- RECORDS FOR PROCESSING -
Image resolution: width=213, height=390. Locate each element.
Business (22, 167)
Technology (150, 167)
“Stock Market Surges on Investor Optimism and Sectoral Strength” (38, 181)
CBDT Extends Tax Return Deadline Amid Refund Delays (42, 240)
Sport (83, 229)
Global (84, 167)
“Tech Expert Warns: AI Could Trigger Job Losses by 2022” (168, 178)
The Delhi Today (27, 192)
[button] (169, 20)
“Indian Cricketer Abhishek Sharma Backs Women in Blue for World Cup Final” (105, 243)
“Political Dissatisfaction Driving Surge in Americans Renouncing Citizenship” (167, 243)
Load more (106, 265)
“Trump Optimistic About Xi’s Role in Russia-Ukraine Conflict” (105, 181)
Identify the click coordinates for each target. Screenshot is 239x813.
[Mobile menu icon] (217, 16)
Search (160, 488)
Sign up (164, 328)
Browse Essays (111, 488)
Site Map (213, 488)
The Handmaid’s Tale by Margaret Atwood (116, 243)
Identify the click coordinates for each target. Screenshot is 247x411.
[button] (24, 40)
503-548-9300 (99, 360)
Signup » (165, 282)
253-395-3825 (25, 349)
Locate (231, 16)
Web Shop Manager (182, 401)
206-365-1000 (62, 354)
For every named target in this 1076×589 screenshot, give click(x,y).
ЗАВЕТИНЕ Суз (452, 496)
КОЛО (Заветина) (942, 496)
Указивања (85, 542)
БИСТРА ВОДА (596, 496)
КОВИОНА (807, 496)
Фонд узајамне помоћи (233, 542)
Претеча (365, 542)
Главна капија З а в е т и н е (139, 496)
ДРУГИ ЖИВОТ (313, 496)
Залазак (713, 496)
--
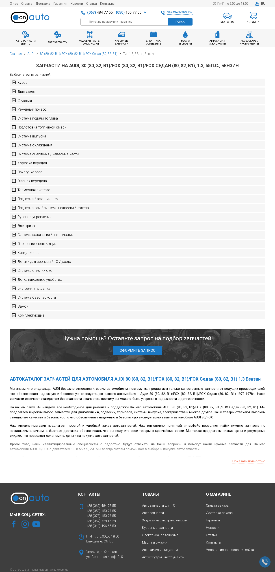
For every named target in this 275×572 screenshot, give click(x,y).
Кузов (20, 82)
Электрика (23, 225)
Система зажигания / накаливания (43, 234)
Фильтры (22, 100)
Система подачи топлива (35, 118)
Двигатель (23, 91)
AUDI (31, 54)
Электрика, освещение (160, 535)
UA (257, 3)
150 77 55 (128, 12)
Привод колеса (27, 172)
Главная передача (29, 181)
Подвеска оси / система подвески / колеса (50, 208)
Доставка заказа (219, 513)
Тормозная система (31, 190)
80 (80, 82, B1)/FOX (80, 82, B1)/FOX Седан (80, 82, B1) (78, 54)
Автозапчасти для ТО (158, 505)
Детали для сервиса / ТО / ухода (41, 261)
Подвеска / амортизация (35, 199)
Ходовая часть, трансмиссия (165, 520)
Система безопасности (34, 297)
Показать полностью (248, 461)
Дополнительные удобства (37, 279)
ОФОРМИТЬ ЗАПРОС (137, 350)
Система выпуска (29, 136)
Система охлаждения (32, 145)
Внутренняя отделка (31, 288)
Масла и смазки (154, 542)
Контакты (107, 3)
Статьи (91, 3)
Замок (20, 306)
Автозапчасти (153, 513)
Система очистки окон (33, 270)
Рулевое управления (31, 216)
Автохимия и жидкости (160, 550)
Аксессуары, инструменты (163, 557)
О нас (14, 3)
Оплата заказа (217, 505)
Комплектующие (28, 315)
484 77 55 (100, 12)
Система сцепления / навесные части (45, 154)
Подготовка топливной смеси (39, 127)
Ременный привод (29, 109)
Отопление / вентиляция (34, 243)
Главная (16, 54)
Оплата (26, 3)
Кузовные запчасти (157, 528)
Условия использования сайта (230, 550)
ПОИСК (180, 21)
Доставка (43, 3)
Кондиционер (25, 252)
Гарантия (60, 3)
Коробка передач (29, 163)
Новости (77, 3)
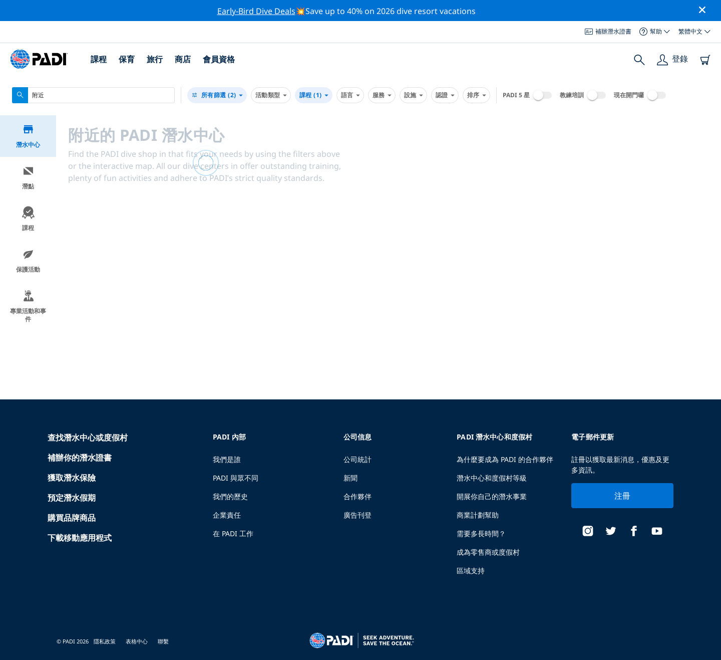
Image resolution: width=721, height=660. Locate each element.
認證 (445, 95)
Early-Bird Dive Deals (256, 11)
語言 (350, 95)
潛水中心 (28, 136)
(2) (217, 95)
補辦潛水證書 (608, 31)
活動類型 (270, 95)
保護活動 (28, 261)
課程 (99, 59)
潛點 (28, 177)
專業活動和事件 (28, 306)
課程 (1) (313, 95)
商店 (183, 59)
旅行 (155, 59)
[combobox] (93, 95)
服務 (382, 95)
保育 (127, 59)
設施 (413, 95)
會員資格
...
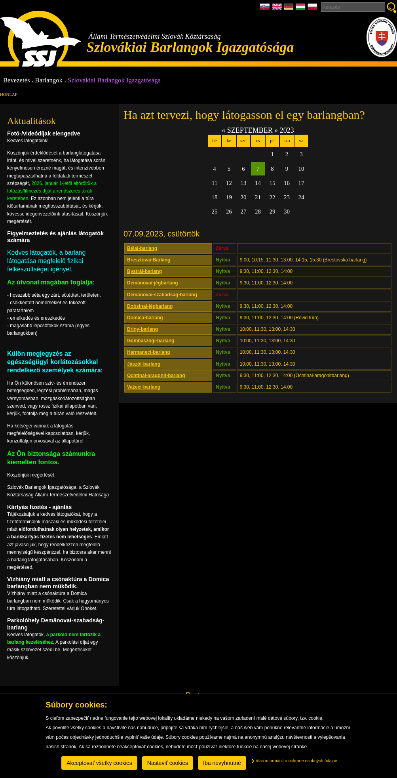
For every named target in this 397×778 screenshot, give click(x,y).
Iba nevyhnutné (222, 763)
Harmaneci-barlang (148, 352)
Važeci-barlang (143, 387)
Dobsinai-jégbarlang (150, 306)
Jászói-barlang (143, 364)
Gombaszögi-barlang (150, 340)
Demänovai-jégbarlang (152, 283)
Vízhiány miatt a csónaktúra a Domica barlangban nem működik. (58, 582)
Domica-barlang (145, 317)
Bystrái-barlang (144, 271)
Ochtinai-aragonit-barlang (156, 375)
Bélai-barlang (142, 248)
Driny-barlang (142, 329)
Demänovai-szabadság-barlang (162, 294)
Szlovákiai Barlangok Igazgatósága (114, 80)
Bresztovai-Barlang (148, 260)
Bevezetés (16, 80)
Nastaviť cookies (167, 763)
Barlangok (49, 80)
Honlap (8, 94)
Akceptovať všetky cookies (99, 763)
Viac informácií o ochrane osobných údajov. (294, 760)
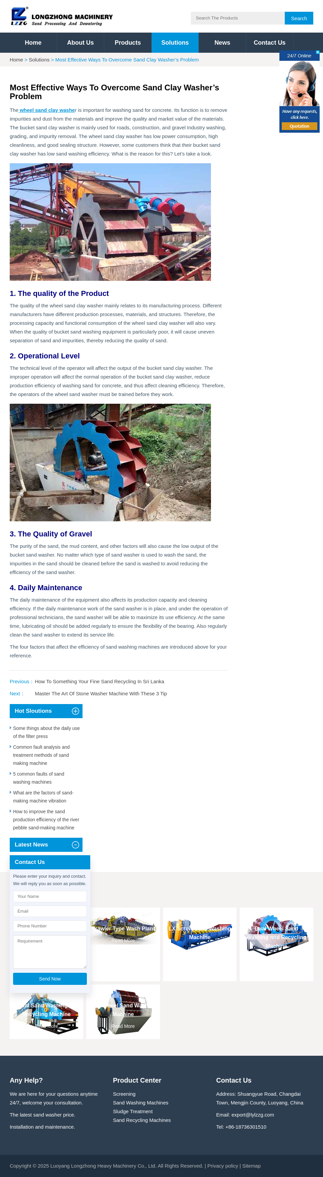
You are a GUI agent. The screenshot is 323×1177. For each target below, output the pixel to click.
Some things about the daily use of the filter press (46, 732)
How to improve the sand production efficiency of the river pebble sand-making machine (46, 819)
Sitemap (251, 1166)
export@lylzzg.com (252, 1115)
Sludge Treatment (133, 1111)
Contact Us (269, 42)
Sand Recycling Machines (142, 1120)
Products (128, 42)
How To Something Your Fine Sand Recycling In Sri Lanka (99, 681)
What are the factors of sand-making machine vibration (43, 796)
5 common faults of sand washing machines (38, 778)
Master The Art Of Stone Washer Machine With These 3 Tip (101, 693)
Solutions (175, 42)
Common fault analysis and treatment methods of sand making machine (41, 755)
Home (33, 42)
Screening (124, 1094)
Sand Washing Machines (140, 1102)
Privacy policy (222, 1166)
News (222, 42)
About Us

- PROBLEM TO WORK ON -
Retype the records from the line with "Global (84, 167)" up to and including the line with "206-365-1000 (62, 354)", keeping every character unchanged.

- SOLUTION TO THE PROBLEM -
Global (84, 167)
“Tech Expert Warns: AI Could Trigger Job Losses by 2022” (168, 178)
The Delhi Today (27, 192)
[button] (169, 20)
“Indian Cricketer Abhishek Sharma Backs Women in Blue for World Cup Final” (105, 243)
“Political Dissatisfaction Driving Surge in Americans Renouncing Citizenship” (167, 243)
Load more (106, 265)
“Trump Optimistic About Xi’s Role in Russia-Ukraine Conflict” (105, 181)
Identify the click coordinates for each target. Screenshot is 239x813.
[Mobile menu icon] (217, 16)
Search (160, 488)
Sign up (164, 328)
Browse Essays (111, 488)
Site Map (213, 488)
The Handmaid’s Tale by Margaret Atwood (116, 243)
Identify the click coordinates for each target. Screenshot is 247x411.
[button] (24, 40)
503-548-9300 (99, 360)
Signup » (165, 282)
253-395-3825 (25, 349)
Locate (231, 16)
Web Shop Manager (182, 401)
206-365-1000 (62, 354)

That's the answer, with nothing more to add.